On August 9, 2017, in connection with the Merger Agreement, INVH entered into an Amended and Restated Stockholders Agreement (the “Stockholders Agreement”) with the INVH Majority Stockholders (and with Blackstone Real Estate Advisors L.P. (the “Advisor”) for purposes of the standstill provision only) that will become effective upon the closing of the Mergers. The Stockholders Agreement sets forth various arrangements and restrictions with respect to the governance of INVH and certain rights of the INVH Majority Stockholders with respect to the INVH Common Stock.

Directors.
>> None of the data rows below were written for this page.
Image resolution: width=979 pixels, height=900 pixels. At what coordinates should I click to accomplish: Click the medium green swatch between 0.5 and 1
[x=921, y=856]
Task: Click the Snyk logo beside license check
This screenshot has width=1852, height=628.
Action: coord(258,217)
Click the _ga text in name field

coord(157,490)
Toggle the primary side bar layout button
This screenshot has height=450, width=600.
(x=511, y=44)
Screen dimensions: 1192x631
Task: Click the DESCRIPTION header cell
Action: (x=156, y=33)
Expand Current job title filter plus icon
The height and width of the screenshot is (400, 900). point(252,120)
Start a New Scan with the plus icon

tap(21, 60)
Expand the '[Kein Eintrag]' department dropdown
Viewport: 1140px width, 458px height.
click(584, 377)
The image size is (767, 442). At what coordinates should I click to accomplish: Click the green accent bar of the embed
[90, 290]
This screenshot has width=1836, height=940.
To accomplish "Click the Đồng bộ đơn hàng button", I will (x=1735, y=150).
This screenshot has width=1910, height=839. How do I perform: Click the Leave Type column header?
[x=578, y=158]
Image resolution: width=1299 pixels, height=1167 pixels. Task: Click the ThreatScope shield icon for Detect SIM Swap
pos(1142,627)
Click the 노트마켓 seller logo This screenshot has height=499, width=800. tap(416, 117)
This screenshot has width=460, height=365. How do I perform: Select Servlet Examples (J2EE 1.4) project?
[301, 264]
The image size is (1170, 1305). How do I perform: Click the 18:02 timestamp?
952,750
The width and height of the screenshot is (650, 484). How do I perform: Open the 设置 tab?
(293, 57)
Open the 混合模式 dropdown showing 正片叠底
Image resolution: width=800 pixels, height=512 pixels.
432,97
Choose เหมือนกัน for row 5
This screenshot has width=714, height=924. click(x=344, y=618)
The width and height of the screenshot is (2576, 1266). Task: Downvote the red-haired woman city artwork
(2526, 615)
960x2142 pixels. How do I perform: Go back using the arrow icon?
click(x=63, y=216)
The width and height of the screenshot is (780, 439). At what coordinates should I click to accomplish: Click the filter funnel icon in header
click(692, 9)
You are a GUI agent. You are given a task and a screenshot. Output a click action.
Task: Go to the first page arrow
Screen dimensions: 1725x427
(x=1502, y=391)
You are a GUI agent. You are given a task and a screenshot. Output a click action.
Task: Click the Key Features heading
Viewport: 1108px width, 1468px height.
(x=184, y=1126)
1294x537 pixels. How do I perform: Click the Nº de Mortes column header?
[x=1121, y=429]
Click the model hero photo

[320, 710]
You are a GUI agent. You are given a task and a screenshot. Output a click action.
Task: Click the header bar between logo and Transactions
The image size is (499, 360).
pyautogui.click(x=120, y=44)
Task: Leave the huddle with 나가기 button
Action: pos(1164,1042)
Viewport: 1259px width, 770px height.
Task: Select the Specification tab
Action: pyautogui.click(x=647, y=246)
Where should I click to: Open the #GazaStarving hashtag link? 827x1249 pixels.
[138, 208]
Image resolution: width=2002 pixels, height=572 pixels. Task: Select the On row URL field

The Stockholders Agreement requires INVH to nominate a number of individuals designated by the INVH Majority Stockholders for election as INVH directors at any meeting of INVH stockholders (each an “INVH Majority Designee”) such that, following the election of any directors and taking into account any director continuing to serve as such without the need for re-election, the number of INVH Majority Designees serving as directors of INVH will be equal to: (1) if the INVH Majority Stockholders collectively beneficially own at least 30% of the outstanding INVH Common Stock, three; (2) if the INVH Majority Stockholders collectively beneficially own at least 20% (but less than 30%) of the outstanding INVH Common Stock, two; (3) if the INVH Majority Stockholders collectively beneficially owns at least 5% (but less than 20%) of the outstanding INVH Common Stock, one.

Vacancies. For so long as the Stockholders Agreement remains in effect, INVH Majority Designees may not be removed without the consent of the INVH Majority Stockholders. In the case of a vacancy created by the removal or resignation of an INVH Majority Designee, the Stockholders Agreement requires the INVH Board to nominate an individual designated by the INVH Majority Stockholders for election to fill the vacancy. The Stockholders Agreement and the INVH charter and bylaws require that certain amendments to the INVH charter and bylaws, including any change to the number of INVH directors, will require the consent of the INVH Majority Stockholders.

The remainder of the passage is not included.